THE OFFICE OF CHILDREN AND FAMILY SERVICES (OCFS) DID NOT EXCEED ITS AUTHORITY IN CREATING THE HOST FAMILY PROGRAM FOR TEMPORARY PLACEMENT OF CHILDREN AND FAMILIES (THIRD DEPT).
The Third Department, in a full-fledged opinion by Justice Garry, over a two-justice dissenting opinion, determined the Office of Children and Family Services (OCFS) did not exceed its authority when creating the Host Family Home program for temporary placement of children and families. The appellants argued the Host Family Home program was essentially a foster care program without the legislative foster-care safeguards:
The subject regulations established the Host Family Home program (see 18 NYCRR 444.1), which aims to provide “supportive services . . . to children and their families . . . for the purpose of: assisting a family in need of day-to-day community-based supports by peers, arranging for parents and children to be temporarily cared for together in a host family home, and/or temporarily supporting a family when a parent has determined that he/she is temporarily unable to care for their child . . . as a way to avert the need for more formal child welfare intervention” … . * * *
Petitioners’ argument that OCFS exceeded its authority when it created the Host Family Home program is unpersuasive. “Administrative agencies have all the powers expressly delegated to them by the Legislature, and are permitted to adopt regulations that go beyond the text of their enabling legislation, so long as those regulations are consistent with the statutory language and underlying purpose” … . “While an administrative agency may not, in the exercise of rule-making authority, engage in broad-based public policy determinations, the cornerstone of administrative law is the principle that the Legislature may declare its will, and after fixing a primary standard, endow administrative agencies with the power to fill in the interstices in the legislative product by prescribing rules and regulations consistent with the enabling legislation” … . * * *
On balance, the Boreali factors [Boreali v Axelrod, 71 NY2d 1] lead us to the conclusion that the Host Family Home program regulations are a valid exercise of OCFS’s rulemaking authority, bringing an end to our inquiry.

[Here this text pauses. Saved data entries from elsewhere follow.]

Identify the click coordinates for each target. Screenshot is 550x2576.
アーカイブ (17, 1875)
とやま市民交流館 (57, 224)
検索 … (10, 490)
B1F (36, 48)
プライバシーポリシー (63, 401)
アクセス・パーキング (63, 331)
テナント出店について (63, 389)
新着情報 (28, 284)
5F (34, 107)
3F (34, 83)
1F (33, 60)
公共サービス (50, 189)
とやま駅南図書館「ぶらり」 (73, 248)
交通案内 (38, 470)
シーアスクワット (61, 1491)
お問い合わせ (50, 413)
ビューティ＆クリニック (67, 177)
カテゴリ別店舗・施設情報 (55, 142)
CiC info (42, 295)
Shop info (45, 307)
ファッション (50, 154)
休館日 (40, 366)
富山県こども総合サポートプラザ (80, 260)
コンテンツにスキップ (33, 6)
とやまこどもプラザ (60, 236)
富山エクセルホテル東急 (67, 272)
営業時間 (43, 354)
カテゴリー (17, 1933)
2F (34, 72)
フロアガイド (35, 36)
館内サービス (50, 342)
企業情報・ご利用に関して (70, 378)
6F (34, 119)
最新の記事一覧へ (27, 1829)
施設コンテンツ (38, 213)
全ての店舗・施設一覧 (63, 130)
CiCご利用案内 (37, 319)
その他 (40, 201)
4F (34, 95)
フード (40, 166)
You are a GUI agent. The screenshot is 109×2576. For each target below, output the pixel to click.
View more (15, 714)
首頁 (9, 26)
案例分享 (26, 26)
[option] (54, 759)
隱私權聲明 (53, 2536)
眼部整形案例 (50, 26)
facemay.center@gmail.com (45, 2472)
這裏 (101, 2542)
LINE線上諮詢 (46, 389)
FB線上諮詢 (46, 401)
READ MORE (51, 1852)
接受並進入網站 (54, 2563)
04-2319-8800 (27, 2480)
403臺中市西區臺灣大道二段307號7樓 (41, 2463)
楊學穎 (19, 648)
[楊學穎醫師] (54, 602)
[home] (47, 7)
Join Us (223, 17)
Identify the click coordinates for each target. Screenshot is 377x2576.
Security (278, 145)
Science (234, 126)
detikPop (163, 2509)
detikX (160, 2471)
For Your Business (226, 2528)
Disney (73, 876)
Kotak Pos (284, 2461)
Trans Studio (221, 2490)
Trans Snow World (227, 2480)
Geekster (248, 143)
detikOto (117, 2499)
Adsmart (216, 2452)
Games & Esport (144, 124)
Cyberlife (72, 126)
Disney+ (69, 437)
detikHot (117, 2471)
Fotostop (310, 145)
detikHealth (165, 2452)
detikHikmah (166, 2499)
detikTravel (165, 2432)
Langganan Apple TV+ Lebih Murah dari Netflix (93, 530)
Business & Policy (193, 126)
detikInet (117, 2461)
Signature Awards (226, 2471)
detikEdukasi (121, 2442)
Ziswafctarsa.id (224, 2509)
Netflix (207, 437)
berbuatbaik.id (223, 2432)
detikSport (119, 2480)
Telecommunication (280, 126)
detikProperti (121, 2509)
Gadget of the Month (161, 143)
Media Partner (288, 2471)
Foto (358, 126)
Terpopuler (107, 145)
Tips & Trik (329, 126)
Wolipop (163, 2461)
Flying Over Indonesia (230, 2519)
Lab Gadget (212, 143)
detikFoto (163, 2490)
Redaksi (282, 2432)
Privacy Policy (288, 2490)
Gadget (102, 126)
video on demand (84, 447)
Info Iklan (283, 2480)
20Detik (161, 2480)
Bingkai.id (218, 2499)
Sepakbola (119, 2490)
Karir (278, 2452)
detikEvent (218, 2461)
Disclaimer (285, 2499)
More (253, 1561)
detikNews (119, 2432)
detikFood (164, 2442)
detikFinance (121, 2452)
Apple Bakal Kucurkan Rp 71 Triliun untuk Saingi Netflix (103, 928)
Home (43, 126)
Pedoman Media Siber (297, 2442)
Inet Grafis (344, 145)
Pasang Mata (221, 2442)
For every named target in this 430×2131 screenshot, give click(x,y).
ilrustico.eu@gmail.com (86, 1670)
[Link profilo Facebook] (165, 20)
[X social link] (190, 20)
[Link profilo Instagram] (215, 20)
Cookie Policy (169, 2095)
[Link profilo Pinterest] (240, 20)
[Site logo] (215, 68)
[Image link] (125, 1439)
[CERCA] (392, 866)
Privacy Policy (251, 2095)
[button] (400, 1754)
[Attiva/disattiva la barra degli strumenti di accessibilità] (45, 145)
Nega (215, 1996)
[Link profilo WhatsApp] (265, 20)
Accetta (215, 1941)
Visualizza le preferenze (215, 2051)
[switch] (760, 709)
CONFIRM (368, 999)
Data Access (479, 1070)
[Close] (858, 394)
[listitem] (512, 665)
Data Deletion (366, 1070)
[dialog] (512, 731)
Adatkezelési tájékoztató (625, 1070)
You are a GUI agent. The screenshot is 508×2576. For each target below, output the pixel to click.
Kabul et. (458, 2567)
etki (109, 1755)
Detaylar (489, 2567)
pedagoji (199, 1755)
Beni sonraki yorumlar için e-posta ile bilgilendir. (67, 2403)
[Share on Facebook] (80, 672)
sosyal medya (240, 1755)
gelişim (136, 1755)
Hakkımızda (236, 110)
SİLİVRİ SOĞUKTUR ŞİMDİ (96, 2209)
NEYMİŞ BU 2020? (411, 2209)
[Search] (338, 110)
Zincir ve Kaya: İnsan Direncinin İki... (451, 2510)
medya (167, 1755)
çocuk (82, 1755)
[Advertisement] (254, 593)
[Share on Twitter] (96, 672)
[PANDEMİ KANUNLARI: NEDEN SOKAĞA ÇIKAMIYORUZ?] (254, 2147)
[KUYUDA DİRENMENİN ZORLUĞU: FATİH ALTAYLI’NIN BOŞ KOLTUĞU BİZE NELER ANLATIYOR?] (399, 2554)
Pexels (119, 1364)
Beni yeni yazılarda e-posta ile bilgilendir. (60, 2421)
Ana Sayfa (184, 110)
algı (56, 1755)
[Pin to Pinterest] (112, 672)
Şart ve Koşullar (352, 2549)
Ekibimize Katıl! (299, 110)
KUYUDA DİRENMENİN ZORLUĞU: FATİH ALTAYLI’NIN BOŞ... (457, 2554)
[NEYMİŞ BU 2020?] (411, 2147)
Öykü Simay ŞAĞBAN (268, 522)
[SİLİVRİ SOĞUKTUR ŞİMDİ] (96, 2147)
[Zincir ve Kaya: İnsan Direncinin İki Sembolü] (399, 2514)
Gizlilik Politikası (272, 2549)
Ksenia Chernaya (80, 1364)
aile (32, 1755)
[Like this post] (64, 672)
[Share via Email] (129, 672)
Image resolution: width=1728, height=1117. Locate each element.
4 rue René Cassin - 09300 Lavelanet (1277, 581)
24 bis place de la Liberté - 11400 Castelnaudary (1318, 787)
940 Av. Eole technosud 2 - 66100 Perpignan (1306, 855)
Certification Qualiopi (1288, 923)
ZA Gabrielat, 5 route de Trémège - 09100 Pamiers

We emphasize that “[o]ur role in this regard is not to question the efficacy or wisdom of the means chosen by the agency to accomplish the ends identified by the [L]egislature” … . As we have also found that the regulations are consistent with the governing statutory language and its purpose, we affirm. Matter of Lawyers for Children v New York State Off. of Children & Family Servs., 2025 NY Slip Op 02115, Third Dept 4-10-25
Practice Point: Consult this opinion for an in-depth analysis of the authority of an agency to promulgate regulations.